WORK TO DO »
Rewrite every row below, swapping "computer-use agent" for "desktop automation agent" and leaving everything else as it is.

INPUT »
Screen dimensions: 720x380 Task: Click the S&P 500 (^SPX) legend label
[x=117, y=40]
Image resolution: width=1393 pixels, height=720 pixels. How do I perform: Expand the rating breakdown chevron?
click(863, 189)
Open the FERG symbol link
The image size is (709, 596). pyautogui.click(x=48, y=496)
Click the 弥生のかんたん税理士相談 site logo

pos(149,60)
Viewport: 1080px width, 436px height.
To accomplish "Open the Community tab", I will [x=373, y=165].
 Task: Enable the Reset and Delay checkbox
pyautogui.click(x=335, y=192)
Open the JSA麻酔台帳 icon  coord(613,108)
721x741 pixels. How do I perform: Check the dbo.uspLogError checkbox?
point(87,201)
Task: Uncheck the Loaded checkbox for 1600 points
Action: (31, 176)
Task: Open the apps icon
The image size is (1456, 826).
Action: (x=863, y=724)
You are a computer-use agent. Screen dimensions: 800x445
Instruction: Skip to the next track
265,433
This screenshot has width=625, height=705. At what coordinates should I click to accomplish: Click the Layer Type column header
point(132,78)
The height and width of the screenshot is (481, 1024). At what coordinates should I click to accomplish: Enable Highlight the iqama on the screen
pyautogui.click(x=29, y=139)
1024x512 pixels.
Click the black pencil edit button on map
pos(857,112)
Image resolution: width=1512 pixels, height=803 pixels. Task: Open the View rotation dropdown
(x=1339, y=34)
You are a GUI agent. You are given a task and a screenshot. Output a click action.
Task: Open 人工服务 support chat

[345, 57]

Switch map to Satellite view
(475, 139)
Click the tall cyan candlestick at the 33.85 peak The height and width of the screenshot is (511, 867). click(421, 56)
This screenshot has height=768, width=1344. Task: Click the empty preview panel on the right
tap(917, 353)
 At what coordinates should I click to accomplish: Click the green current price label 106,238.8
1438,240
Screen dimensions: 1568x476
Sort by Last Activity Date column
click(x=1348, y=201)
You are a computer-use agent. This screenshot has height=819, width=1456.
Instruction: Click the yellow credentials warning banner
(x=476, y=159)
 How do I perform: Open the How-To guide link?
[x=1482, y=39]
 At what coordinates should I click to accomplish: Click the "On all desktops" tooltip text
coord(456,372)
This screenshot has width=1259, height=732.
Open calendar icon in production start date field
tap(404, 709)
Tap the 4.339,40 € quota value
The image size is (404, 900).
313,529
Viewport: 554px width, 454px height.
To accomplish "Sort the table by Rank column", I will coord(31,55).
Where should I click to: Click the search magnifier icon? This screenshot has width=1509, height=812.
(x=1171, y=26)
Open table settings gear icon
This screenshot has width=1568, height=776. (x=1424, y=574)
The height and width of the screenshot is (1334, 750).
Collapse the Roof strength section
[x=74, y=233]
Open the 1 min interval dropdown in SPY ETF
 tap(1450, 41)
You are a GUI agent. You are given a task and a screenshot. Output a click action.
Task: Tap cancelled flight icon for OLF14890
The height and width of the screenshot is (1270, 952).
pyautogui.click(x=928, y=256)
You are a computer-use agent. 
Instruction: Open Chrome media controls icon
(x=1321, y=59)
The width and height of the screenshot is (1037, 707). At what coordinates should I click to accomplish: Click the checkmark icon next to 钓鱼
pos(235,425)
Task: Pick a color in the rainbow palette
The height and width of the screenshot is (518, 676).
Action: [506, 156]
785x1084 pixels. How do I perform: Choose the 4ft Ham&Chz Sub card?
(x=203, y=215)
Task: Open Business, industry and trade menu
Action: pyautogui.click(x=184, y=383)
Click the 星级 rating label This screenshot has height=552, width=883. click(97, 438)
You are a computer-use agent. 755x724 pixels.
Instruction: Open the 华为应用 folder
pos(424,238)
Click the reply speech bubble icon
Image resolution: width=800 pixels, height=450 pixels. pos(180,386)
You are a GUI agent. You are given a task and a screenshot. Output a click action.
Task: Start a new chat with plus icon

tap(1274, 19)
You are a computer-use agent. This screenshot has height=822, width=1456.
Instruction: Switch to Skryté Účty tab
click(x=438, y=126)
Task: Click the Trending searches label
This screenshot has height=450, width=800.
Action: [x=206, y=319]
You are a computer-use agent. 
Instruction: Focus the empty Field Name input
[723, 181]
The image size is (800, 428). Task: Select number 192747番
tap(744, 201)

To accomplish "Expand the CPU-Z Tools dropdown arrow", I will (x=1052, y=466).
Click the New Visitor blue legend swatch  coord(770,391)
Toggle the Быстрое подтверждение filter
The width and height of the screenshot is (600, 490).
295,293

TASK ANSWER »
Screen dimensions: 720x380 Task: Click the S&P 500 (^SPX) legend label
[x=117, y=40]
Image resolution: width=1393 pixels, height=720 pixels. How do I perform: Expand the rating breakdown chevron?
click(863, 189)
Open the FERG symbol link
The image size is (709, 596). pyautogui.click(x=48, y=496)
Click the 弥生のかんたん税理士相談 site logo

pos(149,60)
Viewport: 1080px width, 436px height.
To accomplish "Open the Community tab", I will [x=373, y=165].
 Task: Enable the Reset and Delay checkbox
pyautogui.click(x=335, y=192)
Open the JSA麻酔台帳 icon  coord(613,108)
721x741 pixels. How do I perform: Check the dbo.uspLogError checkbox?
point(87,201)
Task: Uncheck the Loaded checkbox for 1600 points
Action: (31, 176)
Task: Open the apps icon
The image size is (1456, 826).
Action: (x=863, y=724)
You are a desktop automation agent. Screen dimensions: 800x445
Instruction: Skip to the next track
265,433
This screenshot has width=625, height=705. At what coordinates should I click to accomplish: Click the Layer Type column header
point(132,78)
The height and width of the screenshot is (481, 1024). At what coordinates should I click to accomplish: Enable Highlight the iqama on the screen
pyautogui.click(x=29, y=139)
1024x512 pixels.
Click the black pencil edit button on map
pos(857,112)
Image resolution: width=1512 pixels, height=803 pixels. Task: Open the View rotation dropdown
(x=1339, y=34)
You are a GUI agent. You are given a task and a screenshot. Output a click action.
Task: Open 人工服务 support chat

[345, 57]

Switch map to Satellite view
(475, 139)
Click the tall cyan candlestick at the 33.85 peak The height and width of the screenshot is (511, 867). click(421, 56)
This screenshot has height=768, width=1344. Task: Click the empty preview panel on the right
tap(917, 353)
 At what coordinates should I click to accomplish: Click the green current price label 106,238.8
1438,240
Screen dimensions: 1568x476
Sort by Last Activity Date column
click(x=1348, y=201)
You are a desktop automation agent. This screenshot has height=819, width=1456.
Instruction: Click the yellow credentials warning banner
(x=476, y=159)
 How do I perform: Open the How-To guide link?
[x=1482, y=39]
 At what coordinates should I click to accomplish: Click the "On all desktops" tooltip text
coord(456,372)
This screenshot has width=1259, height=732.
Open calendar icon in production start date field
tap(404, 709)
Tap the 4.339,40 € quota value
The image size is (404, 900).
313,529
Viewport: 554px width, 454px height.
To accomplish "Sort the table by Rank column", I will coord(31,55).
Where should I click to: Click the search magnifier icon? This screenshot has width=1509, height=812.
(x=1171, y=26)
Open table settings gear icon
This screenshot has width=1568, height=776. (x=1424, y=574)
The height and width of the screenshot is (1334, 750).
Collapse the Roof strength section
[x=74, y=233]
Open the 1 min interval dropdown in SPY ETF
 tap(1450, 41)
You are a GUI agent. You are given a task and a screenshot. Output a click action.
Task: Tap cancelled flight icon for OLF14890
The height and width of the screenshot is (1270, 952).
pyautogui.click(x=928, y=256)
You are a desktop automation agent. 
Instruction: Open Chrome media controls icon
(x=1321, y=59)
The width and height of the screenshot is (1037, 707). At what coordinates should I click to accomplish: Click the checkmark icon next to 钓鱼
pos(235,425)
Task: Pick a color in the rainbow palette
The height and width of the screenshot is (518, 676).
Action: [506, 156]
785x1084 pixels. How do I perform: Choose the 4ft Ham&Chz Sub card?
(x=203, y=215)
Task: Open Business, industry and trade menu
Action: pyautogui.click(x=184, y=383)
Click the 星级 rating label This screenshot has height=552, width=883. click(97, 438)
You are a desktop automation agent. 755x724 pixels.
Instruction: Open the 华为应用 folder
pos(424,238)
Click the reply speech bubble icon
Image resolution: width=800 pixels, height=450 pixels. pos(180,386)
You are a GUI agent. You are given a task and a screenshot. Output a click action.
Task: Start a new chat with plus icon

tap(1274, 19)
You are a desktop automation agent. This screenshot has height=822, width=1456.
Instruction: Switch to Skryté Účty tab
click(x=438, y=126)
Task: Click the Trending searches label
This screenshot has height=450, width=800.
Action: [x=206, y=319]
You are a desktop automation agent. 
Instruction: Focus the empty Field Name input
[723, 181]
The image size is (800, 428). Task: Select number 192747番
tap(744, 201)

To accomplish "Expand the CPU-Z Tools dropdown arrow", I will (x=1052, y=466).
Click the New Visitor blue legend swatch  coord(770,391)
Toggle the Быстрое подтверждение filter
The width and height of the screenshot is (600, 490).
295,293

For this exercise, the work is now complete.